**Data**
[start]

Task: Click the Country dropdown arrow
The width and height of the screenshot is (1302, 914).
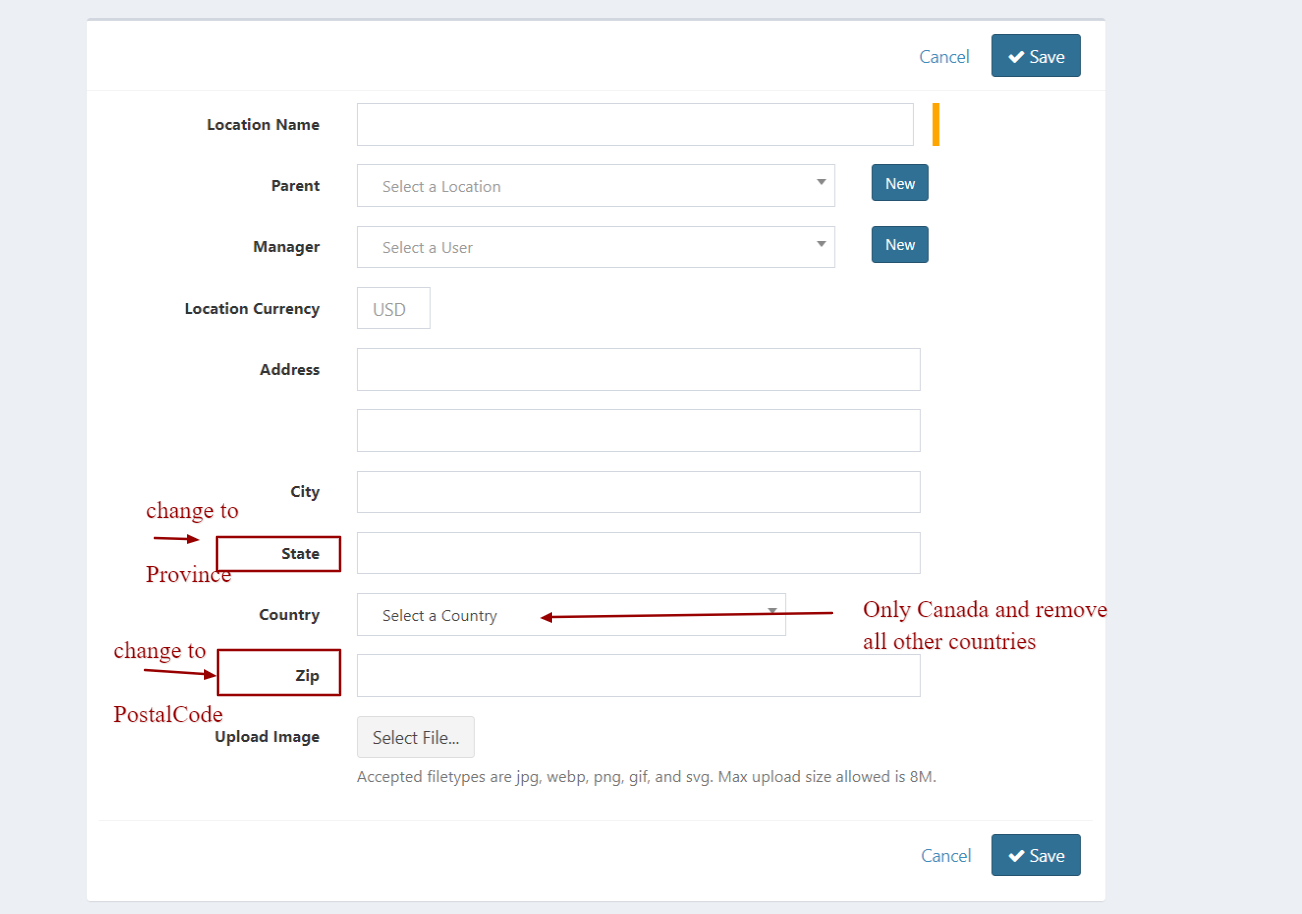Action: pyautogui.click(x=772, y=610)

[end]
[start]

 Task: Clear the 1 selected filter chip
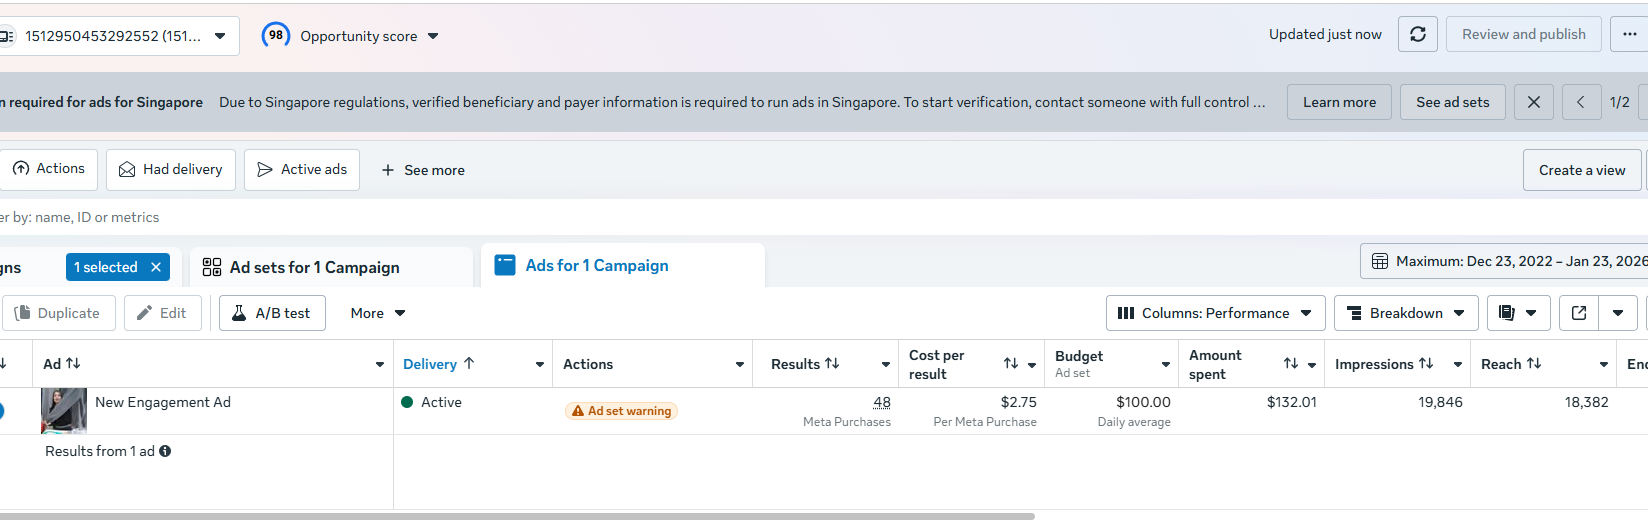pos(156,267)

[end]

**Stated goal**
Return the records from the line with "Task: Click the Country dropdown arrow" up to and including the line with "Action: pyautogui.click(x=772, y=610)", copied word for word. Leave the pictures out of your answer.

**Task answer**
Task: Click the Country dropdown arrow
The width and height of the screenshot is (1302, 914).
Action: pyautogui.click(x=772, y=610)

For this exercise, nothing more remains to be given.